I have two dataframes I'm trying to merge:
target:
version city_id code
id
4 2 4 5736201000175
26 2 3 8290265000183
27 3 3 9529184000156
30 3 3 9263064000150
34 2 3 9312770000144
54 1 3 8407830000140
55 1 3 5590100000139
city:
federation_unit_id name
id
3 8 SAO PAULO
4 8 CAMPINAS
7 8 BARUERI
8 8 BEBEDOURO
9 8 SANTOS
I want to merge them combining target
's "city_id" with city
's "id", in a way that the final dataframe looks like this:
target:
version city_id code federation_unit_id name
id
4 2 4 5736201000175 8 CAMPINAS
26 2 3 8290265000183 8 SAO PAULO
27 3 3 9529184000156 8 SAO PAULO
30 3 3 9263064000150 8 SAO PAULO
34 2 3 9312770000144 8 SAO PAULO
54 1 3 8407830000140 8 SAO PAULO
55 1 3 5590100000139 8 SAO PAULO
To achieve that, I'm trying to use the following code:
target=target.merge(city, left_on='city_id', right_on='id')

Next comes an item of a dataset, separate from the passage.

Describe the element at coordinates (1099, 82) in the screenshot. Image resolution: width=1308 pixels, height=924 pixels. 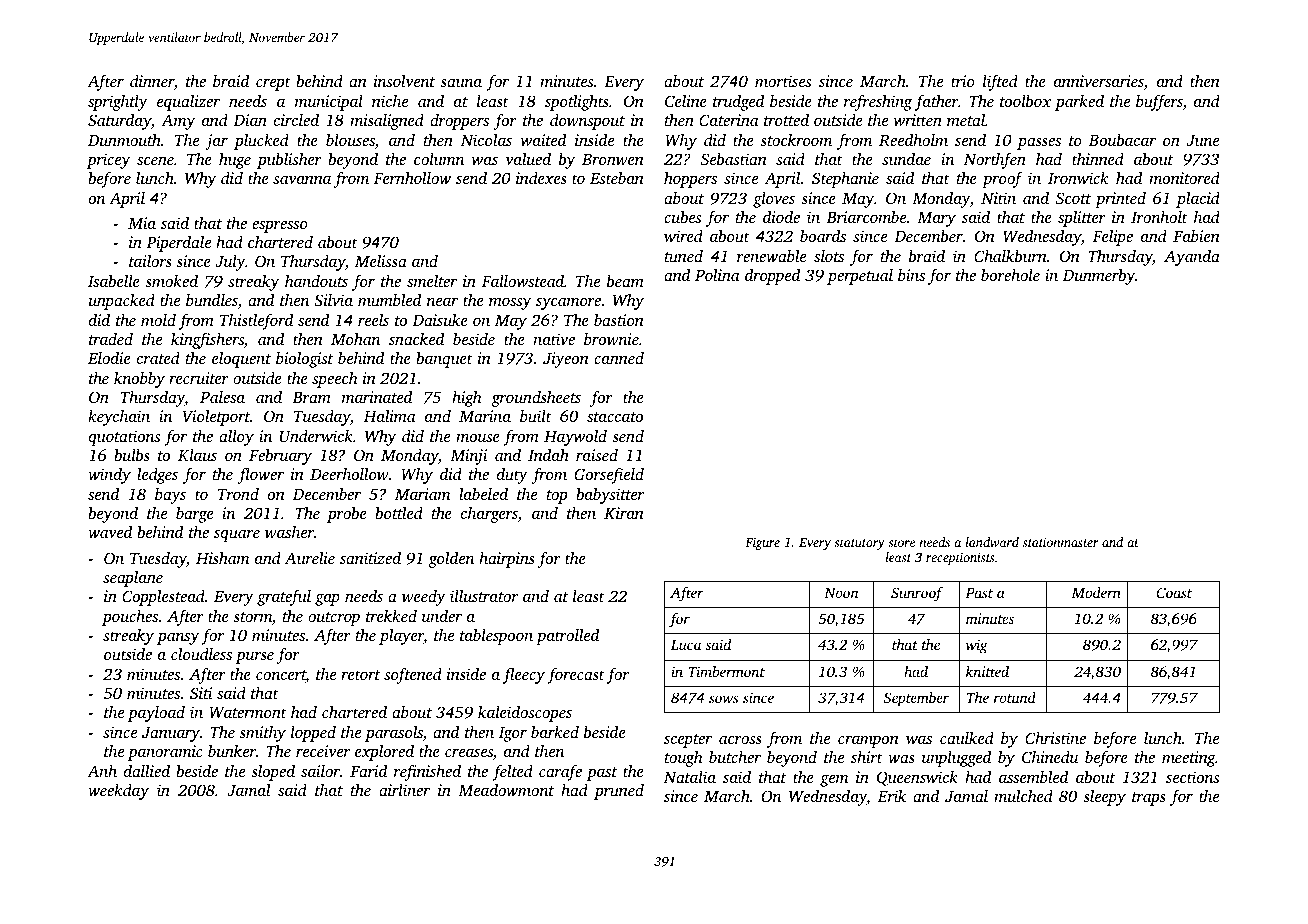
I see `anniversaries` at that location.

However it keeps getting me the following KeyError:
Traceback (most recent call last):
File "/file.py", line 12, in <module>
target=target.merge(city, left_on='index', right_on='city_id')
File "/Library/Frameworks/Python.framework/Versions/3.5/lib/python3.5/site-packages/pandas/core/frame.py", line 4437, in merge
copy=copy, indicator=indicator)
File "/Library/Frameworks/Python.framework/Versions/3.5/lib/python3.5/site-packages/pandas/tools/merge.py", line 38, in merge
copy=copy, indicator=indicator)
File "/Library/Frameworks/Python.framework/Versions/3.5/lib/python3.5/site-packages/pandas/tools/merge.py", line 210, in __init__
self.join_names) = self._get_merge_keys()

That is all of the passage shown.